--- Task instructions ---
Reproduce the lines of the records below unchanged, starting with the line containing "Click the warning icon beside 4XX page" and going on through the line containing "Action: click(109, 186)".

--------------------

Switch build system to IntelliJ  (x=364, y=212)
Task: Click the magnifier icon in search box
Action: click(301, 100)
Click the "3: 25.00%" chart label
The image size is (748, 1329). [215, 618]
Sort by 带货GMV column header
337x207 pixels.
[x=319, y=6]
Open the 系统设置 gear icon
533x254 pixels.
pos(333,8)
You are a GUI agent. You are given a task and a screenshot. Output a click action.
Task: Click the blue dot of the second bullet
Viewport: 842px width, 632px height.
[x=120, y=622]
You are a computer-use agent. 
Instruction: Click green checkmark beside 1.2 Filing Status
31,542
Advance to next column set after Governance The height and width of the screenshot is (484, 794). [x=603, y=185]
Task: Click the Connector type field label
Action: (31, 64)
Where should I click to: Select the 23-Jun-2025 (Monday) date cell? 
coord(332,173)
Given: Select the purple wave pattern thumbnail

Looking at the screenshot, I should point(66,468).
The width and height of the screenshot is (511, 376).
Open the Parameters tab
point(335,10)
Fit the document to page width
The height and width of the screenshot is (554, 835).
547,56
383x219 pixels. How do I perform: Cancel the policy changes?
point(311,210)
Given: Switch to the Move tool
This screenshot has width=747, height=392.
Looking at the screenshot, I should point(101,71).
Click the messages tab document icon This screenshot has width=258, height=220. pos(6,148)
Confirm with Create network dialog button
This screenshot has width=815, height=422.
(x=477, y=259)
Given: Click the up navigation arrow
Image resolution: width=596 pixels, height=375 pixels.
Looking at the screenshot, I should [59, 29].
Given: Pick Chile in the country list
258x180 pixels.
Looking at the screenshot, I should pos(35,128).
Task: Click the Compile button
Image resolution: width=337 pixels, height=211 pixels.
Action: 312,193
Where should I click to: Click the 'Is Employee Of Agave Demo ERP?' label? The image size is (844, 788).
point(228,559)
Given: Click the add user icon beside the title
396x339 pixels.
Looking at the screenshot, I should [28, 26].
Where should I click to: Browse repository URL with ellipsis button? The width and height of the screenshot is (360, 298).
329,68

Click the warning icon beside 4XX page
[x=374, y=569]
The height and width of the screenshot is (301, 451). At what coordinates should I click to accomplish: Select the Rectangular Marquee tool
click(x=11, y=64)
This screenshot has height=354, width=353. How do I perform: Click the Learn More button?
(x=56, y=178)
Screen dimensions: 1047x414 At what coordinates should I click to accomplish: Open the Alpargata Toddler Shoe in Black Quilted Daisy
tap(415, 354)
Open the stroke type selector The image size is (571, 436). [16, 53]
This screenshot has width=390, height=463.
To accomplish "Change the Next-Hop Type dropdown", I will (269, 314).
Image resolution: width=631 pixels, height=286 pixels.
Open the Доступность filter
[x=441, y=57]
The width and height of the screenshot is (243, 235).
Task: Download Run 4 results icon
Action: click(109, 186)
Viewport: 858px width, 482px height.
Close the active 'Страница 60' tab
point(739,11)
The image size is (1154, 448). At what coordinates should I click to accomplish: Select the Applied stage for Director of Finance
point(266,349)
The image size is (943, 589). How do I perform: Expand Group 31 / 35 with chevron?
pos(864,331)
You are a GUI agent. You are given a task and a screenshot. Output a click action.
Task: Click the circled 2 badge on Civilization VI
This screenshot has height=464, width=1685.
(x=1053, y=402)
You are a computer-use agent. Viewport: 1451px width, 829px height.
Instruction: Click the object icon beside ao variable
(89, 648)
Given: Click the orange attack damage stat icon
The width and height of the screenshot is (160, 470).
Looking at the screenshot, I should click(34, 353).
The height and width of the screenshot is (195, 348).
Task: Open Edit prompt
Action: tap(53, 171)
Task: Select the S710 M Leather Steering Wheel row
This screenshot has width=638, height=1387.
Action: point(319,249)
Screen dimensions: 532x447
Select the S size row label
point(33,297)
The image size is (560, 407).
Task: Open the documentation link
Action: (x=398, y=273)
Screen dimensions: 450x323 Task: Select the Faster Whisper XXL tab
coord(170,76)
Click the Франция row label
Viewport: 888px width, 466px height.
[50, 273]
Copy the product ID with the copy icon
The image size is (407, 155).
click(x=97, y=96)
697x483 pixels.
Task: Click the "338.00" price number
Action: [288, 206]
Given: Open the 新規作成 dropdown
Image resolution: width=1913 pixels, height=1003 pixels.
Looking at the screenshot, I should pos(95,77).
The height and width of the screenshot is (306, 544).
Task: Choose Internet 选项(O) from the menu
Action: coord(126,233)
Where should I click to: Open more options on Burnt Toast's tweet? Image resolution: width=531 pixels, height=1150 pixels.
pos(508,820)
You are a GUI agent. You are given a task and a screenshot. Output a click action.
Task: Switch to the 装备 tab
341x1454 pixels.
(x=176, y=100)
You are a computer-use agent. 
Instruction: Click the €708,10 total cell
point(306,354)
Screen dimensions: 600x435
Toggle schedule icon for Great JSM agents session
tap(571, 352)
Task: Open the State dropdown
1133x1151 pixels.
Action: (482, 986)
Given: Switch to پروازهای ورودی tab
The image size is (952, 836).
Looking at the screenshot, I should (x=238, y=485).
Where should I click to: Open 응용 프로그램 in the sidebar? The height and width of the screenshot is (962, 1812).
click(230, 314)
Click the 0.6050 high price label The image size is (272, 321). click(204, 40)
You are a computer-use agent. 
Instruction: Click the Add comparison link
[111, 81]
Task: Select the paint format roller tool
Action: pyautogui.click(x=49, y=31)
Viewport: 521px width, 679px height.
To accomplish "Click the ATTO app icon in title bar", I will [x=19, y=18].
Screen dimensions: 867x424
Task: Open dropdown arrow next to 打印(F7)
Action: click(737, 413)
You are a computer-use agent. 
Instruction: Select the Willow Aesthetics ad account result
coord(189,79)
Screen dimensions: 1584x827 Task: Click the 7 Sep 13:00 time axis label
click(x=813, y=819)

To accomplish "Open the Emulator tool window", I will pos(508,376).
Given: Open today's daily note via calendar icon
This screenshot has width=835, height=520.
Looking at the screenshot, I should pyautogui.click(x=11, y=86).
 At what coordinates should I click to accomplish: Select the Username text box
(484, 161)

--------------------

--- Solution for this task ---
Click the warning icon beside 4XX page
[x=374, y=569]
The height and width of the screenshot is (301, 451). At what coordinates should I click to accomplish: Select the Rectangular Marquee tool
click(x=11, y=64)
This screenshot has height=354, width=353. How do I perform: Click the Learn More button?
(x=56, y=178)
Screen dimensions: 1047x414 At what coordinates should I click to accomplish: Open the Alpargata Toddler Shoe in Black Quilted Daisy
tap(415, 354)
Open the stroke type selector The image size is (571, 436). [16, 53]
This screenshot has width=390, height=463.
To accomplish "Change the Next-Hop Type dropdown", I will (269, 314).
Image resolution: width=631 pixels, height=286 pixels.
Open the Доступность filter
[x=441, y=57]
The width and height of the screenshot is (243, 235).
Task: Download Run 4 results icon
Action: click(109, 186)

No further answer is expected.